*** Available records ***
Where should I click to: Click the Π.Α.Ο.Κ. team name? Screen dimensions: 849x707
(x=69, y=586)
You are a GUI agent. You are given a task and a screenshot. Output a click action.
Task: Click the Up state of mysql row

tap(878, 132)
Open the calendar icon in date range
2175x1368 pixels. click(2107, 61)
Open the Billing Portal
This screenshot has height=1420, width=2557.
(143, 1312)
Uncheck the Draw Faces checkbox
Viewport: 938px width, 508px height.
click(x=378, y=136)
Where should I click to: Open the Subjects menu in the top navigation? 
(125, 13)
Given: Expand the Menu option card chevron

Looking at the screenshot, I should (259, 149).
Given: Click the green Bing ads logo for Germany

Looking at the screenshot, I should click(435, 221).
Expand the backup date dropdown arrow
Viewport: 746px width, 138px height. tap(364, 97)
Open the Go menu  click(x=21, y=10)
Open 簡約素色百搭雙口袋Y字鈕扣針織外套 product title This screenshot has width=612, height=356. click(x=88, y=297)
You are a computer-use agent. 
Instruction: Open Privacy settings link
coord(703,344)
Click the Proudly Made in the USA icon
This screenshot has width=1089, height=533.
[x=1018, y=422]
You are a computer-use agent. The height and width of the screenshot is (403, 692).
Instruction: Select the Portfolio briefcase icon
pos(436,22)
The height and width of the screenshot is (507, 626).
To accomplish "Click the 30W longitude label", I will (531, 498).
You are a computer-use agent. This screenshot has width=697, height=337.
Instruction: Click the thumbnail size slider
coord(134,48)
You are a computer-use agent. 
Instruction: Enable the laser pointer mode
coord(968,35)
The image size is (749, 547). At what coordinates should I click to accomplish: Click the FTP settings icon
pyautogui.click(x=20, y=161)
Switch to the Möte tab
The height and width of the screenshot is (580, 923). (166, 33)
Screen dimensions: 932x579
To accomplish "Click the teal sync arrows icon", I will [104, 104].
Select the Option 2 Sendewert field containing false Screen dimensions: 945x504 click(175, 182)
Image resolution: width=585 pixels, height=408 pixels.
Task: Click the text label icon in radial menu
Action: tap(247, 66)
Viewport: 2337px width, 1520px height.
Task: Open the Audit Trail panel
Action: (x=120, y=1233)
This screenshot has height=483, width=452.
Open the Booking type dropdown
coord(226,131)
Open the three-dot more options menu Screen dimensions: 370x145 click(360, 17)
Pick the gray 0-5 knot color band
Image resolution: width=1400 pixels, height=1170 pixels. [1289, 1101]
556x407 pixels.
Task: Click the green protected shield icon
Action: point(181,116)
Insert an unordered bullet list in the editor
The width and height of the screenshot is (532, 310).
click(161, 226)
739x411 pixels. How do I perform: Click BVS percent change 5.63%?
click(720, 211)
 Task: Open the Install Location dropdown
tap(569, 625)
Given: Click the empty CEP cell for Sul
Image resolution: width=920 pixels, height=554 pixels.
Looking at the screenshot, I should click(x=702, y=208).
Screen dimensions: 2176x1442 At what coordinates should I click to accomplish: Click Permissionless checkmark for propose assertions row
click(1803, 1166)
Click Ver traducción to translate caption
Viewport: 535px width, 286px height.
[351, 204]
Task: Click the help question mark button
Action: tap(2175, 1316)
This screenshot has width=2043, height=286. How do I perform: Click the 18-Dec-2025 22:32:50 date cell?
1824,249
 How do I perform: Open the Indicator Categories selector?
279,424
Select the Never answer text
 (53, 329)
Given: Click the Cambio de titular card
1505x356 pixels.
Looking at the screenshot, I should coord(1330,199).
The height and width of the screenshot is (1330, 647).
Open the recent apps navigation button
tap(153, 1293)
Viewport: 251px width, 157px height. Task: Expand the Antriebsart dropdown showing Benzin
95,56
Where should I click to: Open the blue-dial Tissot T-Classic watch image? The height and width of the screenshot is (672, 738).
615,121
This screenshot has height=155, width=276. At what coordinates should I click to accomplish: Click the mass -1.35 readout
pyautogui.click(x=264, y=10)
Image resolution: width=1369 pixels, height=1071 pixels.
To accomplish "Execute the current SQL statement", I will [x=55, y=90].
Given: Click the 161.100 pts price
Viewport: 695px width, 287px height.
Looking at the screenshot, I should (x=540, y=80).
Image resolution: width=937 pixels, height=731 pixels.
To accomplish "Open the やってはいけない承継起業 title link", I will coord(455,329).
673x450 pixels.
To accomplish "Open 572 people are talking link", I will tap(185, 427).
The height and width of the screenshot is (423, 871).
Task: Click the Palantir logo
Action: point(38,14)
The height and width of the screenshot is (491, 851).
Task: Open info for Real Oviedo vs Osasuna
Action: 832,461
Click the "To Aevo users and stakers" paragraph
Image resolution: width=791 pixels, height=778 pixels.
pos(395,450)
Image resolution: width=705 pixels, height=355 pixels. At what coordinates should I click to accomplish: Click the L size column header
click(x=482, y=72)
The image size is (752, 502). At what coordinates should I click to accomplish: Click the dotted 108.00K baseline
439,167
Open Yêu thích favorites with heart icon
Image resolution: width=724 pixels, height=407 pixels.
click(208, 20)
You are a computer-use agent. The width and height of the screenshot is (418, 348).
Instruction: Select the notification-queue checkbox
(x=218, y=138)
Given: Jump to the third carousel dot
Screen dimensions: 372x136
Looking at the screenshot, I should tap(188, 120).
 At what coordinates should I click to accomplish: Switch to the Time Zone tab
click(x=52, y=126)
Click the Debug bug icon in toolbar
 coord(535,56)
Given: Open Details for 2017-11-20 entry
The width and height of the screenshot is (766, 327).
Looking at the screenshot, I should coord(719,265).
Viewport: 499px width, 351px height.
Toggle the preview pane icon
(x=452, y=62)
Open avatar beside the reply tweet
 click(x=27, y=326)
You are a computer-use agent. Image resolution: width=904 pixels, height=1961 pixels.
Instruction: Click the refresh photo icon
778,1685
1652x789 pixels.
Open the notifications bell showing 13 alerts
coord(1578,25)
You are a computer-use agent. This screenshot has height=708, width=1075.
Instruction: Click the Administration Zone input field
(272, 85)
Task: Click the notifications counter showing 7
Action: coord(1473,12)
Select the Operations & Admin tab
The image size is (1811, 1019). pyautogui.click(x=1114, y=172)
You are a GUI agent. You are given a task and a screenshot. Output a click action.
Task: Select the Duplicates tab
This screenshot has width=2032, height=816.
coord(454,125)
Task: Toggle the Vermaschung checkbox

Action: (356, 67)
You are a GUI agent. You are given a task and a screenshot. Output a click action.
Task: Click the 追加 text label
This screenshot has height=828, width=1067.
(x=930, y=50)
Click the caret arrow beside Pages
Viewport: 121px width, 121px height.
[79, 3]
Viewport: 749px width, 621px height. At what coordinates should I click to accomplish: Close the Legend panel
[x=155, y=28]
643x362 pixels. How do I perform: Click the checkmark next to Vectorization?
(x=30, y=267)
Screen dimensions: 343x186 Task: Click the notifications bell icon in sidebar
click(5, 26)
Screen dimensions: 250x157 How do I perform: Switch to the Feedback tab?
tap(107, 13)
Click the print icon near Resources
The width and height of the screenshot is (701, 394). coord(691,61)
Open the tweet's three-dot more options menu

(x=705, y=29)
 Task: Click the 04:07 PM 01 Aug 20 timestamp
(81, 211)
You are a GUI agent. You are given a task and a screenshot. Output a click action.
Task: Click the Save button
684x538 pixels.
***
Direction — Starting at the line that contains "643x362 pixels. How" and continuing to the end of the items, give each line as a row of a Markdown table with the columns No. and Text. Leave out blank lines.

Solution to the exercise —
| No. | Text |
|---|---|
| 1 | 643x362 pixels. How do I perform: Click the checkmark next to Vectorization? |
| 2 | (x=30, y=267) |
| 3 | Screen dimensions: 343x186 Task: Click the notifications bell icon in sidebar |
| 4 | click(5, 26) |
| 5 | Screen dimensions: 250x157 How do I perform: Switch to the Feedback tab? |
| 6 | tap(107, 13) |
| 7 | Click the print icon near Resources |
| 8 | The width and height of the screenshot is (701, 394). coord(691,61) |
| 9 | Open the tweet's three-dot more options menu |
| 10 | (x=705, y=29) |
| 11 |  Task: Click the 04:07 PM 01 Aug 20 timestamp |
| 12 | (81, 211) |
| 13 | You are a GUI agent. You are given a task and a screenshot. Output a click action. |
| 14 | Task: Click the Save button |
| 15 | 684x538 pixels. |